Nous étions beaucoup à en avoir marre de ne plus avoir la possibilité d'aller se «faire un ciné». Ça y est, nous y sommes. Depuis ce lundi 19 avril, les cinémas peuvent à nouveau nous accueillir, au même titre que les théâtres, salles de concert et autres lieux culturels.
La bonne nouvelle, c'est que si jamais, par le plus pur des hasards, une envie folle nous prend d'aller voir un film sur grand écran, nous pouvons la satisfaire. La mauvaise (en tout cas pour les cinémas), c'est que nous ne sommes pas devenus du jour au lendemain des cinéphiles modèles.

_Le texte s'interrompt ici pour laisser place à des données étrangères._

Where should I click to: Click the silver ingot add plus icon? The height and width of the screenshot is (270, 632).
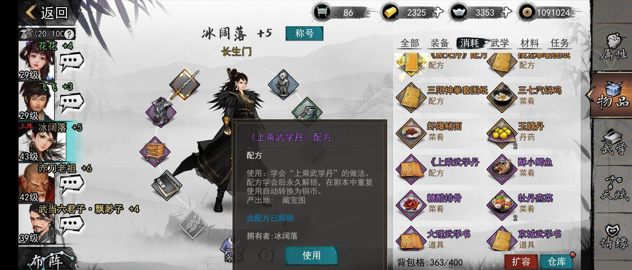(x=506, y=12)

Les cinémas n'ont pas attendu le Covid pour être désertés. Cela fait des décennies que l'on entend parler de baisse de fréquentation des salles obscures. Un seul chiffre très parlant: des années septante aux années 2010, le nombre de salles et de sièges a été divisé par deux. Le manque de temps et le désintérêt du public sont des raisons souvent avancées. Depuis, l'essor de la vidéo à la demande n'a rien arrangé.
Et voilà qu'est arrivé le Covid. Le virus, avec les restrictions qui lui sont liées, a agi comme un redoutable accélérateur de notre paresse de casaniers. «Ça fait un siècle que je ne suis plus allé au ciné»: la phrase du siècle, précisément. Et notre siècle pourrait être appelé le siècle Netflix. Avec la crise du Covid, le géant américain a doublé son nombre d'abonnés. Et d'autres plateformes, telles que Disney+, cartonnent. Les cinémas vont-ils vraiment être pris d'assaut? Attendons de voir.
Quelque chose de plus profond a cours. C'est l'activité sociale, au sein de la cité, qui est en crise de manière générale. L'avalanche de sollicitations extérieures n'y est sans doute pas étrangère: il est devenu plus difficile de se motiver pour se rendre à une conférence publique, un café philo ou une représentation théâtrale depuis qu'on nous en propose de toutes parts, tous les jours. Et, en tant qu'organisateur, il est moins aisé de se démarquer et de convaincre le public.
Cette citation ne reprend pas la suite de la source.